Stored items
[Start of section]
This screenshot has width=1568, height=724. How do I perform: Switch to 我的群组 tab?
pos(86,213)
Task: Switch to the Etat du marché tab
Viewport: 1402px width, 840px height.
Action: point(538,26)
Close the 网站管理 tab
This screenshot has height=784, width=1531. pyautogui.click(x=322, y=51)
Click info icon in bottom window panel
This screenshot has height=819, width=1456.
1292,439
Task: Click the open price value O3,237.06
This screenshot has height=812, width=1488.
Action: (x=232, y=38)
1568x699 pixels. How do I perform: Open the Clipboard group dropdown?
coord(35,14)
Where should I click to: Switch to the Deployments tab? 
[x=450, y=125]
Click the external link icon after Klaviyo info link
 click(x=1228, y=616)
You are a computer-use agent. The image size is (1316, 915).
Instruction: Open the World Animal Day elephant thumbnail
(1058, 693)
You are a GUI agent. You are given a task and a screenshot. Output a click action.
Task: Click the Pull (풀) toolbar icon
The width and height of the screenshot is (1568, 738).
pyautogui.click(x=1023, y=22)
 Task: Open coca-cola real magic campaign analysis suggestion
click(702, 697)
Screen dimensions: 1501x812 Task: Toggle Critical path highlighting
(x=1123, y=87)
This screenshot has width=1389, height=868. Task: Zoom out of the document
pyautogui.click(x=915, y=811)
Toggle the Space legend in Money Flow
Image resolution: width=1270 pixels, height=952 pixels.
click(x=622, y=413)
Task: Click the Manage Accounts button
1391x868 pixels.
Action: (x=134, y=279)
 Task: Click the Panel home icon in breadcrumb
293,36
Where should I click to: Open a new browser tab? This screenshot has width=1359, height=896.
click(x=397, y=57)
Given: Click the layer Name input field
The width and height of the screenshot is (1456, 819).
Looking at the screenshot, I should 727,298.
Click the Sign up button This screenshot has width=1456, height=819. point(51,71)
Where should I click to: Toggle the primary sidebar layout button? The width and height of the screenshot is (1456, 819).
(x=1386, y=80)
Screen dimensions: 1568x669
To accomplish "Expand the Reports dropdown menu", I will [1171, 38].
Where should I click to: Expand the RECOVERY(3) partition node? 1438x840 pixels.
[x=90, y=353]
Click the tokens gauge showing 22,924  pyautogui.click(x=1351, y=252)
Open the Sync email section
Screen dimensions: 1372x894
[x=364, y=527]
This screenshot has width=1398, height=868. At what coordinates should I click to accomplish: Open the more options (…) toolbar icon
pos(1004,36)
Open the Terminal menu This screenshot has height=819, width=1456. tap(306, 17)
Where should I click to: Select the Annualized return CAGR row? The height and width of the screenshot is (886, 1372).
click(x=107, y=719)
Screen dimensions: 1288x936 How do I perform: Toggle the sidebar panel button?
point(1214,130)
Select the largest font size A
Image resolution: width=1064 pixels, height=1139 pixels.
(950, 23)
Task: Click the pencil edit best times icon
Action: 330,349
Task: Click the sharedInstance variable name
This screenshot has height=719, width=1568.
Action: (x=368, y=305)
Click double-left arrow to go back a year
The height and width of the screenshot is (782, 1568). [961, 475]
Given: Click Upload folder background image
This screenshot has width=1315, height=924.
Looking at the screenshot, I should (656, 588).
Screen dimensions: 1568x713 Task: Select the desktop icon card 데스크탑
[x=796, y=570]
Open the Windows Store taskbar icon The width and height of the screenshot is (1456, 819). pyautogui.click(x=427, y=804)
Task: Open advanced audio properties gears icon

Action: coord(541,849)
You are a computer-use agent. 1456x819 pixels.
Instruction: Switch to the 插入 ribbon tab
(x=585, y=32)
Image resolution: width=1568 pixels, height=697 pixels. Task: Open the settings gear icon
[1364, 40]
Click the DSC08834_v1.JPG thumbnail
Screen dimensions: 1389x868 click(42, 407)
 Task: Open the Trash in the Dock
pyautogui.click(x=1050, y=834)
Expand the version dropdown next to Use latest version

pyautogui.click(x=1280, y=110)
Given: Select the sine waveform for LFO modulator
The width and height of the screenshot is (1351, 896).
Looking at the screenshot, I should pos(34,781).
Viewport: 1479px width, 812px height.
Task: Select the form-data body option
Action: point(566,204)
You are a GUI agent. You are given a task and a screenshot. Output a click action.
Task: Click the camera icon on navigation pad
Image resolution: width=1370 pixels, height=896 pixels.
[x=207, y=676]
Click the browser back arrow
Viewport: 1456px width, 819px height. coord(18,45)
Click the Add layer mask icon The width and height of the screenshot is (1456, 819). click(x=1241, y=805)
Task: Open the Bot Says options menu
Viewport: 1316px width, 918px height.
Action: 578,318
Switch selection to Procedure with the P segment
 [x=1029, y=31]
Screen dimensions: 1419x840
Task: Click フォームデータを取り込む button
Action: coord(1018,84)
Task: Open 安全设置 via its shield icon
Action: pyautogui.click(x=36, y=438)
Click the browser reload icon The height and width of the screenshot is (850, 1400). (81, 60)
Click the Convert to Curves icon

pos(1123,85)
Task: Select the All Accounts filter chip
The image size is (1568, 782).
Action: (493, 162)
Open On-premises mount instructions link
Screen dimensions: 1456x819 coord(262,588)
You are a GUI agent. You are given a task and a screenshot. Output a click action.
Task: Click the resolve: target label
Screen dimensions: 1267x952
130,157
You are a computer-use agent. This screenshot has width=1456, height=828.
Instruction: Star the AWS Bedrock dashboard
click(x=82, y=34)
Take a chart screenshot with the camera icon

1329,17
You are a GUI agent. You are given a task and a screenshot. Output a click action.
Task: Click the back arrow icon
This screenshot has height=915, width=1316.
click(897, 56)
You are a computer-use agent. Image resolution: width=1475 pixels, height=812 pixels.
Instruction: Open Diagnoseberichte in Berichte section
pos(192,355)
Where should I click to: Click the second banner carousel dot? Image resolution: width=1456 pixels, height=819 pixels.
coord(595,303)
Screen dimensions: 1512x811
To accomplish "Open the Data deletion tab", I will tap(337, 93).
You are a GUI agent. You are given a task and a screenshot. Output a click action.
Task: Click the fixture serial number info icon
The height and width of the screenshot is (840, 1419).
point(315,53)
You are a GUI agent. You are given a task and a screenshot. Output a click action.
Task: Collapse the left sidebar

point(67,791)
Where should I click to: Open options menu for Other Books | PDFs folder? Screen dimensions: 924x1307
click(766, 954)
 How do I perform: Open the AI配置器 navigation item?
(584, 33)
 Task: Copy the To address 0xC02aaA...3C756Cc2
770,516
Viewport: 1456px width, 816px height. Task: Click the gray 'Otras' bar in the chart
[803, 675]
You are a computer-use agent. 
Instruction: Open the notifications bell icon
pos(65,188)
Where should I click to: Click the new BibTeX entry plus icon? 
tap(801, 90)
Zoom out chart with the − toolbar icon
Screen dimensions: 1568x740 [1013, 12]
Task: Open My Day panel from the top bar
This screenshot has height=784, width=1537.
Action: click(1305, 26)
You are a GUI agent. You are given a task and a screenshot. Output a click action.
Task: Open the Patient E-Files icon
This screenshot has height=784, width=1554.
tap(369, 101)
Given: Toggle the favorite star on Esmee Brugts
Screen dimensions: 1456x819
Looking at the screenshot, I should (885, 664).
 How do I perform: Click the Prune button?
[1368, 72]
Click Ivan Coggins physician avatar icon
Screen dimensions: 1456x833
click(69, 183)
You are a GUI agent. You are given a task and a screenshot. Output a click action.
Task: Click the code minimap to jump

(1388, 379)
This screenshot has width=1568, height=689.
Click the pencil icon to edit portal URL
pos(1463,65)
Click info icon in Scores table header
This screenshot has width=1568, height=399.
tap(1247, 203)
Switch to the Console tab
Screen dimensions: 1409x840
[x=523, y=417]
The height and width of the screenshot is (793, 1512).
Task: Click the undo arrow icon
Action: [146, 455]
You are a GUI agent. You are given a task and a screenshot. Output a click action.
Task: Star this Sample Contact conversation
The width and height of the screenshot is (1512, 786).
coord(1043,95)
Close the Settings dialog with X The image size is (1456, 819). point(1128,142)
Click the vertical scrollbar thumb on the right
[End of section]
WHAT TO WORK ON: What is needed is each line from the records with the word "layer" in it.

ANSWER SPACE:
Given: Click the layer Name input field
Click the Add layer mask icon The width and height of the screenshot is (1456, 819). click(x=1241, y=805)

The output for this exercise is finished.